Of course. She and Dad had owned stores and worked in retail most of their lives. She believed that when you have a business your priorities are to take care of your customers.  I was carrying on the family legacy of entrepreneurship. Dad was very proud my art gallery and picture framing business. He was thrilled with the professional life I had created.

“Just before he stopped breathing,” she mused, “he had the sweetest smile on his face.”

I knew in an instant exactly what had happened.

He had somehow connected with me, spirit to spirit, to share this simple, ordinary, memory. It wasn’t one of our big memories, like the time we’d attended a major league baseball game in Detroit. I was in little league; played shortstop. It was 1961, the year that Roger Maris and Mickey Mantel were in a media-crazed duel to break the world home run record of 60. The Tigers were playing the New York Yankees. Both Maris and Mantel hit homers. It was incredible. The Yankees won, but the Detroit crowd went wild anyway. We did, too. But that wasn’t the memory he shared.

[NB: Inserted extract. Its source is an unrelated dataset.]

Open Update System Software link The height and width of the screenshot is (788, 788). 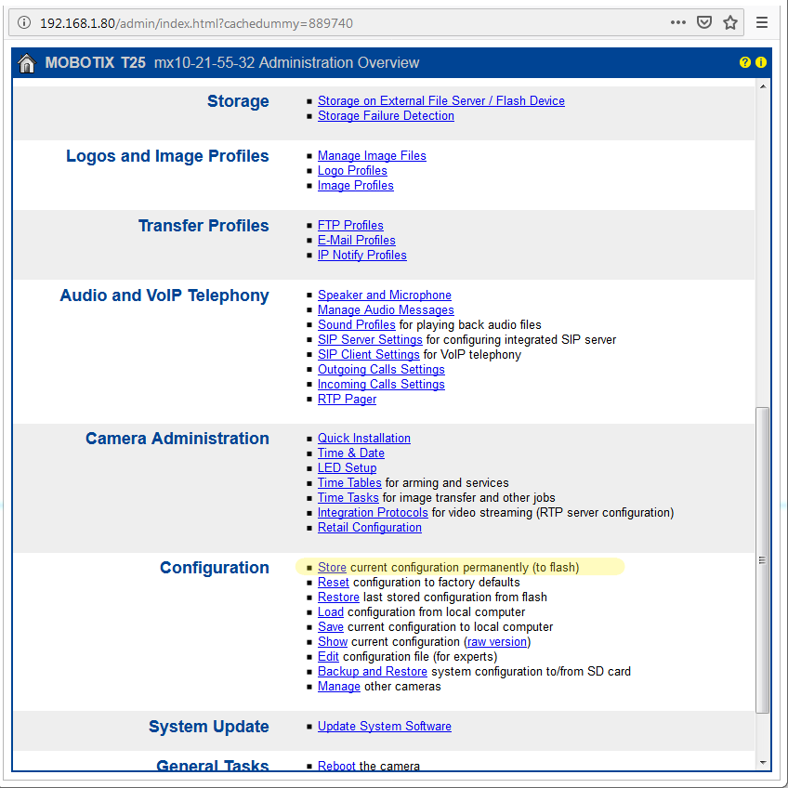pos(384,726)
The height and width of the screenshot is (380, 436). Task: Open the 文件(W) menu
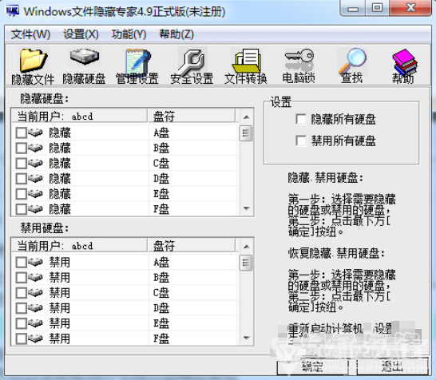30,34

Somehow this particular random Sunday morning memory had been the one to bubble up to the surface for review. It was simple, and clean, and beautiful, and profound. It somehow described our entire relationship. He was always there for me, as a source of strength and stability when times were good and when they were not. We had always been mutually respectful friends, even when I was a ten year old. He simply helped me do my job.

My job, of course, was to be the best me I could become. It was this farewell gift to me that changed my perspective on life and death. It gave me an appreciation of the memories, the quantity of them, and the significance of each of them.

The layers within this experience provided a “course correction” to my perceptions of what life is all about. What I realized that night is that our lives are made up a lots and lots of little times. Some are of happy times and some are of sad times. Some are crazy vivid, like the baseball game between the Tigers and the Yankees in which … well, you know. Most of our memories are ordinary and not especially memorable.

All of them are meaningful. All of our experiences are encoded in our minds. Every soda you’ve opened, every person you’ve met, every walk you’ve taken, every crack in the sidewalk you’ve noticed, every billboard, every fencepost along a country road, every TV show, every unusual cloud formation. Each of them. All of them. A string of pearls.

Every moment holds within it opportunities for choices. Each of these momentary experiences is an opportunity to do our best, be our best. Of course, there are variations to every theme. We’ve all made mistakes. We’ve had errors in judgment. We’ve done some brilliant things. We’ve done stupid things. That’s how we learn (I’m told). Taken altogether, we are creating a general theme, a trend, a way of life. We are creating our own stories, our own paths. We are controlling the evolution of our own life journey. A string of pearls. That was one layer.

I had studied the works of Edgar Cayce. I had immersed myself in the soul traveling exploits of Paul Twitchell’s Eckankar. I had read all about the Buddhist monks who could astro-project from one mountain top to another. I had absorbed the stories of Richard Bach’ reluctant messiah and believed that I could swim in dirt, too. I was fascinated with the possibilities of ESP. But, until that moment, I was still HIGHLY skeptical about claims of psychic powers. Woo-woo, I can read your mind!

I had dreamed that it was possible. Now, here was an actual experience that demonstrated beyond a doubt, that someone could sense someone else’s thoughts. Thoughts are things. Thoughts could be transmitted. These abilities, or powers, or gifts to receive thoughts, do exist. More than that, I realized that each episode of the memory is layered and interwoven with an enormous amount of content. A lifetime’s worth.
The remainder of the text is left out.